DOCUMENT SECTION
______________________________
[PATCH v3 00/12] mm: sub-section memory hotplug support

From: Dan Williams
Date: Thu Jan 19 2017 - 17:26:31 EST


Changes since v2 [1]:

1/ Fixed a bug inserting multi-order entries into pgmap_radix. The
insert index needs to be 'order' aligned.

2/ Fixed a __meminit section mismatch warning for section_activate()

3/ Forward ported to v4.10-rc4

[1]: https://lwn.net/Articles/708627/

---

The initial motivation for this change is persistent memory platforms
that, unfortunately, align the pmem range on a boundary less than a full
section (64M vs 128M), and may change the alignment from one boot to the
next. A secondary motivation is the arrival of prospective ZONE_DEVICE
users that want devm_memremap_pages() to map PCI-E device memory ranges
to enable peer-to-peer DMA. There is a range of possible physical
address alignments of PCI-E BARs that are less than 128M.
______________________________
RECORD LIST
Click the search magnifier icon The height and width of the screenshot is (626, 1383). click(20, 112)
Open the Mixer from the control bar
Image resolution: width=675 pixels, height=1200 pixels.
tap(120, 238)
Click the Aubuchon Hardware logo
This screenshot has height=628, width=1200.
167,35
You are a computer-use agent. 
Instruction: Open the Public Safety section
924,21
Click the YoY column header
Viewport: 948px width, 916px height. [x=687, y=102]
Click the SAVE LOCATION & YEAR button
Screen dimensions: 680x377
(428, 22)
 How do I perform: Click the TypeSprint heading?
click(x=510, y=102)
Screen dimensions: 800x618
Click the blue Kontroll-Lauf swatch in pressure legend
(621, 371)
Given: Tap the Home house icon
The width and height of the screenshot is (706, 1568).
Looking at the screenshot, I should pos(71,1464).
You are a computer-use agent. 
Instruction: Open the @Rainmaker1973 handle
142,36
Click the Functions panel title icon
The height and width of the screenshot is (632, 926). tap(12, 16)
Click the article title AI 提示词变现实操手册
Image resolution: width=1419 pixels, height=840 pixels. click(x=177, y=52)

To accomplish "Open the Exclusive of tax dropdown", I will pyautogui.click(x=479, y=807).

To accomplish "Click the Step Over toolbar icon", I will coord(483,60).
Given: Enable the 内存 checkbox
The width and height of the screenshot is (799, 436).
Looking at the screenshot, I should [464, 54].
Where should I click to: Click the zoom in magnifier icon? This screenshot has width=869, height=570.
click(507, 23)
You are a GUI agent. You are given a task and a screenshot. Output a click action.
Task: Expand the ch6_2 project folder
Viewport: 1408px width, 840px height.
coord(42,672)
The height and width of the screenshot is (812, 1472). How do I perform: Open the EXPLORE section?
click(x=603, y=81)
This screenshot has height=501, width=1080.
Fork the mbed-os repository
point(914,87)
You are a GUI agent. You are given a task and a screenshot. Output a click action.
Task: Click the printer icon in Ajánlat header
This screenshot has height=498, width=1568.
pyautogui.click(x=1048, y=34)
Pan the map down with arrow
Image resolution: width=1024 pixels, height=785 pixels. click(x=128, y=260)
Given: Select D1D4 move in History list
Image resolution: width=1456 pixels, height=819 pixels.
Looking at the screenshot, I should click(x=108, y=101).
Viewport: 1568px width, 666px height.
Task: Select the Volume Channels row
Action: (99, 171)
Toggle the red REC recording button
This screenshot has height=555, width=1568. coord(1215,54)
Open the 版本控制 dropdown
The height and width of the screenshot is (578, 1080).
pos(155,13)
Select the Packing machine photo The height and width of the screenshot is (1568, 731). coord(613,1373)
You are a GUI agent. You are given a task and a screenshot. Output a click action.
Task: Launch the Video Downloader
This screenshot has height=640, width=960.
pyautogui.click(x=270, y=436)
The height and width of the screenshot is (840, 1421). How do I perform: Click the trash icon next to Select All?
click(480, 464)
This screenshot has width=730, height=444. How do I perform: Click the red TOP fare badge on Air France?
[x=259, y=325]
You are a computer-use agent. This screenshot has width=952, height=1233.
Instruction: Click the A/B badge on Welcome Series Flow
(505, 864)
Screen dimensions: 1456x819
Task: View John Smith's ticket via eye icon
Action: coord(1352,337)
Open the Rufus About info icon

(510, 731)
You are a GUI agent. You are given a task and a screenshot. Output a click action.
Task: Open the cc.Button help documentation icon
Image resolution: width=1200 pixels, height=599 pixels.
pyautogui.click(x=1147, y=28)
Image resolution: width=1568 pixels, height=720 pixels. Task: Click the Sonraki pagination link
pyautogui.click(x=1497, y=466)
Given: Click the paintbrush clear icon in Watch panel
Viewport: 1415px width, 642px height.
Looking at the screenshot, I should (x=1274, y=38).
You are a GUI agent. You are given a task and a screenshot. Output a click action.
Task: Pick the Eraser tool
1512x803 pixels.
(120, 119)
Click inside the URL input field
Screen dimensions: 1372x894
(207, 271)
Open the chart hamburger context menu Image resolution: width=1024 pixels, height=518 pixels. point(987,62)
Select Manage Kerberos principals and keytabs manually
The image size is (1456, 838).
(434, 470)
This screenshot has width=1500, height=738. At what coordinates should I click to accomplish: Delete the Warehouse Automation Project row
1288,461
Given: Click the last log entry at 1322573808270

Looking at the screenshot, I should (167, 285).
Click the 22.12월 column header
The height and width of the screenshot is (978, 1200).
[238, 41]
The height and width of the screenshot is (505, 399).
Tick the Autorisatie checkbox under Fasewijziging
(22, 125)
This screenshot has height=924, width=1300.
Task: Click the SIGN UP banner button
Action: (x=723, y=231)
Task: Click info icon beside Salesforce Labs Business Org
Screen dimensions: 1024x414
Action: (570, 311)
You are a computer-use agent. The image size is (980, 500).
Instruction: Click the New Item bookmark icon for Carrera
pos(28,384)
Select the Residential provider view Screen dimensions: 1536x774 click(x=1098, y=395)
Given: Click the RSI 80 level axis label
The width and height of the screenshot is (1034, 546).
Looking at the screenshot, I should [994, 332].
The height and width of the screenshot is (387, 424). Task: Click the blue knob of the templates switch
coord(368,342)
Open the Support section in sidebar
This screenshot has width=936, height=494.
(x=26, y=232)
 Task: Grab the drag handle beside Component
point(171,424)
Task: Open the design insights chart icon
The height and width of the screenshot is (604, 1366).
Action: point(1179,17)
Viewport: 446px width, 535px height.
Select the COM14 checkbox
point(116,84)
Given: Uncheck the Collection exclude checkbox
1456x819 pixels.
______________________________
WHAT IS BEING ASKED
Please reproduce the memory hotplug patch post word for word, starting at "Changes since v2" up to and including "warning for section_activate()".

TASK ANSWER
Changes since v2 [1]:

1/ Fixed a bug inserting multi-order entries into pgmap_radix. The
insert index needs to be 'order' aligned.

2/ Fixed a __meminit section mismatch warning for section_activate()